The advection-diffusion equation is simulated on a superconducting quantum computer via several quantum algorithms. Three formulations are considered: (1) Trotterization, (2) variational quantum time evolution (VarQTE), and (3) adaptive variational quantum dynamics simulation (AVQDS). These schemes were originally developed for the Hamiltonian simulation of many-body quantum systems. The finite-difference discretized operator of the transport equation is formulated as a Hamiltonian and solved without the need for ancillary qubits.

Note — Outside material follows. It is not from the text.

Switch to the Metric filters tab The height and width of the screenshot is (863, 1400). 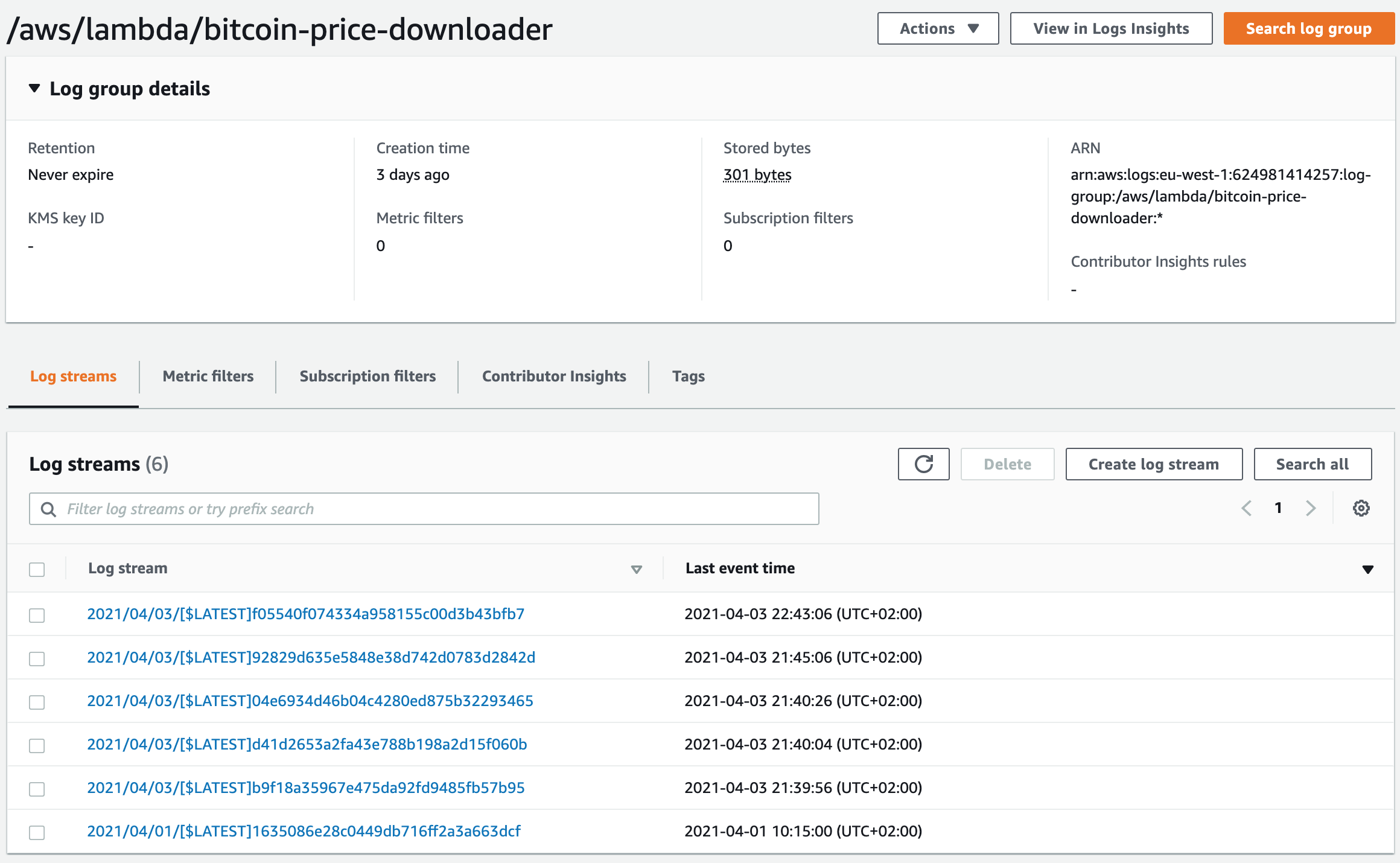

Computations are conducted on a quantum simulator (IBM Qiskit Aer) and an actual quantum hardware (IBM Fez). The former emulates the latter without the noise. The predicted results are compared with direct numerical simulation (DNS) data with infidelities of the order $10^{-5}$. In the quantum simulator, Trotterization is observed to have the lowest infidelity and is suitable for fault-tolerant computation. The AVQDS algorithm requires the lowest gate count and the lowest circuit depth. The VarQTE algorithm is the next best in terms of gate counts, but the number of its optimization variables is directly proportional to the number of qubits. Due to current hardware limitations, Trotterization cannot be implemented, as it has an overwhelming large number of operations. Meanwhile, AVQDS and VarQTE can be executed, but suffer from large errors due to significant hardware noise. These algorithms present a new paradigm for computational transport phenomena on quantum computers.

翻译：本文通过多种量子算法在超导量子计算机上模拟了平流-扩散方程。考虑了三种实现方案：(1) 特罗特分解法，(2) 变分量子时间演化算法，以及 (3) 自适应变分量子动力学模拟算法。这些方案最初是为多体量子系统的哈密顿量模拟而开发的。本文将输运方程的有限差分离散化算子表述为哈密顿量，并在无需辅助量子比特的情况下求解。计算在量子模拟器（IBM Qiskit Aer）和实际量子硬件（IBM Fez）上进行。前者在无噪声条件下模拟后者。预测结果与直接数值模拟数据进行了比较，保真度误差约为 $10^{-5}$ 量级。在量子模拟器中，特罗特分解法表现出最低的保真度误差，适用于容错计算。自适应变分量子动力学模拟算法所需的量子门数量和电路深度最低。变分量子时间演化算法在门数量方面次优，但其优化变量数量与量子比特数成正比。受当前硬件限制，特罗特分解法因操作数量过大而无法实现。同时，自适应变分量子动力学模拟算法和变分量子时间演化算法虽可执行，但因显著的硬件噪声而产生较大误差。这些算法为量子计算机上的计算输运现象研究提供了新范式。